:: GIVEN ENTRIES
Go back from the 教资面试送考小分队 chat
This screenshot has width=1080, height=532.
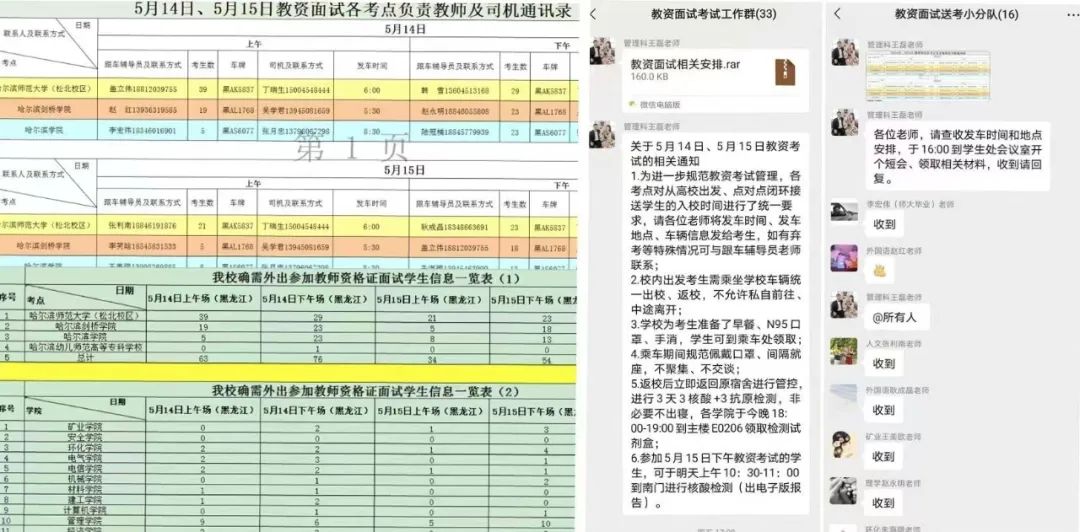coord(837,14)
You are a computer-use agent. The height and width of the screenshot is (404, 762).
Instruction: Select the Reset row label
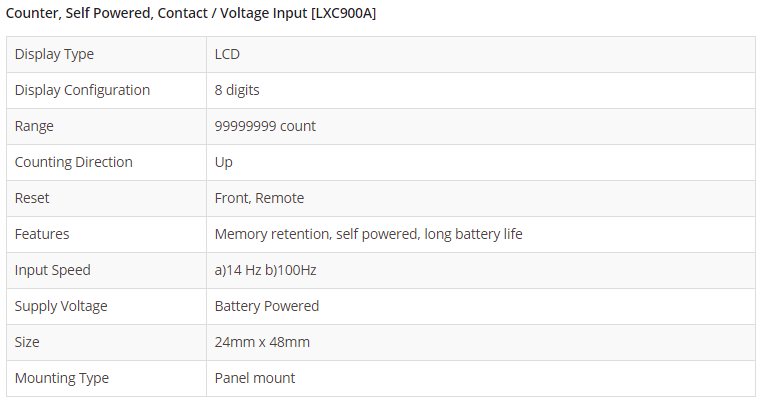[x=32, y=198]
::::
:: GIVEN ENTRIES
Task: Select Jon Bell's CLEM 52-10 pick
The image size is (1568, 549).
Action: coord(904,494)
::::
### GIVEN INSTRUCTION
Format the part of the material that opens with the line containing "Task: Select Jon Bell's CLEM 52-10 pick" and closes with the line containing "Action: coord(904,494)" as a two-column CSV with the columns input and output. Give one row for each text-and-answer pair, with each value in one quoted field and line breaks replaced by spaces.

### TASK RESPONSE
input,output
"Task: Select Jon Bell's CLEM 52-10 pick The image size is (1568, 549).","Action: coord(904,494)"